It is here that we turn again to the idea of context. The ideas of direction, stability and instability, and character inherent to these style of analyses is born out of concrete knowledge of the development of music during the Common Practice Period (roughly 1600s up to 1900). These are “concrete” in the sense that they were not just an archaeological approach to understanding the past, in which the theorist is separated from the data in question and is always forced to look at it from the outside. Rather, the theorists who developed these analyses were part of the musical “subculture” (and the culture at large which encases it and is an audience to it) which engendered the music they studied. So their subjective views and experience are, in my opinion, validated as relevant by that same fact that places them as insiders.

The reader might rightly question this last claim denouncing that this in itself cannot possibly give the theorists and historical critics license to judge the music at the subjective levels previously mentioned. I will address this by calling attention to the music theory “standard”, or rather a “musical language”, that came into being in the first half of the 17th century thus producing what we know now as the Common Practice Period. This language is based on harmony that is built by contrapuntal norms, avoids certain musical effects and favors a narrative style. From its very beginning up until the 19th century, a certain significance, as meaning in a spoken language, was attributed to musical phrases, melody direction and movement, harmonic tension or instability, together with rhythm. What is relevant about this is not that these beliefs existed, but that they were part of the music education and culture of that time. The rules and conventions (even the ones relating to extra-musical implications) by which these theorists and critics measured and judged music were the same that the composers themselves ascribed to. This does mean that some of the less talented critics would see superficial aspects as set in stone, but this was not true of A.B. Marx who saw music as an everflowing, ever-evolving transformation of styles whose steps beyond what he knew in his time were only as visible as vague shapes in the horizon.
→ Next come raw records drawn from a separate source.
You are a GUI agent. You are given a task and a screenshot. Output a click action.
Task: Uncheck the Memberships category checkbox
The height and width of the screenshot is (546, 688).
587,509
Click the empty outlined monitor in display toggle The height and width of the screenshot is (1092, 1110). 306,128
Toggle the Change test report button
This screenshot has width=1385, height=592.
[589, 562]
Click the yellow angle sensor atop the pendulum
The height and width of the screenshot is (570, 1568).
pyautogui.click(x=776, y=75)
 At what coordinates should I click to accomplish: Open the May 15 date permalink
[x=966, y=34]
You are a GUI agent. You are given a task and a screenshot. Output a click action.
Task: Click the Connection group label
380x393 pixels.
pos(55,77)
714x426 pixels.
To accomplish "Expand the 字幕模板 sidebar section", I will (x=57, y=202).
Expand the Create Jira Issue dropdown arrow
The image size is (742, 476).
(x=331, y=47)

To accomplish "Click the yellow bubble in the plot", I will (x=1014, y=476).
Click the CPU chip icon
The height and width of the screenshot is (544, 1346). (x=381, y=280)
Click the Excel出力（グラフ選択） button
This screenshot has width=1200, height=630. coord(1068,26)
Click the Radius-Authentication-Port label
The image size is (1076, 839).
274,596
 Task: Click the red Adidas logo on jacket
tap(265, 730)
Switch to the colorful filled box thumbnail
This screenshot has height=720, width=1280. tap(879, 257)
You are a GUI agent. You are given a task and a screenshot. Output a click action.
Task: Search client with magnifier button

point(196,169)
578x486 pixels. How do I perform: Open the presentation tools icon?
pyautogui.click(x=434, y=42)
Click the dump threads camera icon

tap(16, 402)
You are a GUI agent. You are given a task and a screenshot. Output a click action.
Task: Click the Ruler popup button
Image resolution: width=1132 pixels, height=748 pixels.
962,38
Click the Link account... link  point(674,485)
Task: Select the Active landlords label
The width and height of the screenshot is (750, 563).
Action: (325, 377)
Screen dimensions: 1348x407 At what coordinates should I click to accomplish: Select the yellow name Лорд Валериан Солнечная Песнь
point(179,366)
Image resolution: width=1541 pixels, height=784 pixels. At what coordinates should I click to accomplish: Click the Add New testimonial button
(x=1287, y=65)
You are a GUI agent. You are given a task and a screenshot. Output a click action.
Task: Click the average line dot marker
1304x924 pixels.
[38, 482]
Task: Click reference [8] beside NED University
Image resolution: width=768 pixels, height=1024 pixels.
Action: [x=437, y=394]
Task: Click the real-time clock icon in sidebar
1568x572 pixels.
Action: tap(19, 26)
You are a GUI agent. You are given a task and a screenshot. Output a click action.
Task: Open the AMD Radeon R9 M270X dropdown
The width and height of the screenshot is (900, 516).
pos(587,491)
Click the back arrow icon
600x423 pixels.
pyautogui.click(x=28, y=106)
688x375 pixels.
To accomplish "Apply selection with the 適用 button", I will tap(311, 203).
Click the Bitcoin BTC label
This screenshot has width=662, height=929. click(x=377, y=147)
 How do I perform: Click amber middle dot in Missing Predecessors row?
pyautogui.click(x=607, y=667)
Is the application of Western European analysis and philosophy to metal music really justified?

Now, if this analysis belongs to the Common Practice Period, would it be fair to apply it to metal music? After all, the processes that produced Metal music are different. It would not make sense to apply the same analysis to Iranian or Indian music which follow their own systems whose musical constructions have inextricable spiritual and religious significance in the culture that engendered it. Neither would we thus judge jazz, which is the result of African-American music borrowing European art music notions to produce a language and a more sensual purpose of its own. My opinion is that we can say jazz gets excused because the ultimate product is more African-American than European.

When taking a look at music and judging its “coherence” one can metaphorically refer to it as its logic. When taking a look at a logical argument, we first take look at the premises or assumptions and from there follow it through its process. If the argument fails to make sense based on its premises we can say it has failed. The same applies to music. We can judge musical construction according to the premises it sets for itself. The style it chooses, yes, but more importantly, the general music language (Iranian classical music has different harmonic notions and goals, for example, as does jazz) it chooses for itself.

Metal starts with Black Sabbath taking rock-based music (which itself subscribes to the use of Common Practice Period harmony, but used in a more mechanical way to produce simple verse-chorus music) and bringing back the more theme-based approach of horror movie soundtracks. Soundtracks which were themselves inspired on 19th-century Romantic music. From then on metal develops as this rock-and-dark-Romantic musical hybrid and at different points borrows elements from other music genres but always distinguishing itself as Metal by always keeping an entrenched Romantic music orientation. One can then distinguish deserters who fled to the rock camp by abandoning of this orientation (Metallica is a clear example). The more the genre evolved the more marked the difference between rock defectors and those who remained metal became. This is because the latter would try to distinguish themselves more from the rock element which was so prominent in the former. This is the process that originally gave rise to the terms sell-out and underground. It must be clarified that what is meant here is not that the rock element in any music is bound to produce poor music.

The only constant at the heart of metal then, is the Romantic sense of theme-based music with a serious and heavy character. From this point it follows that the “premises” that metal has chosen for itself stem directly from the Common Practice Period in general. This does not mean that we should try to read metal music as we would read a Beethoven symphony — at least not on the surface. The characteristics that metal has borrowed from classical music affected the genre at multiple levels and thus surfaces in different bands in different ways and to different degrees. We cannot judge all metal in the same way either because just as different musical genres choose different languages (different premises for their arguments), so it is that different bands choose dialects of their own which require us to understand them and part from there on. But they must be seen as precisely that: dialects of the broader language of metal. Thus they still fall under the umbrella of our discussion (Ildjarn would be a particularly interesting case to discuss as its surface and the first impression it gives one leaves no room for obvious comparison to Romantic traits).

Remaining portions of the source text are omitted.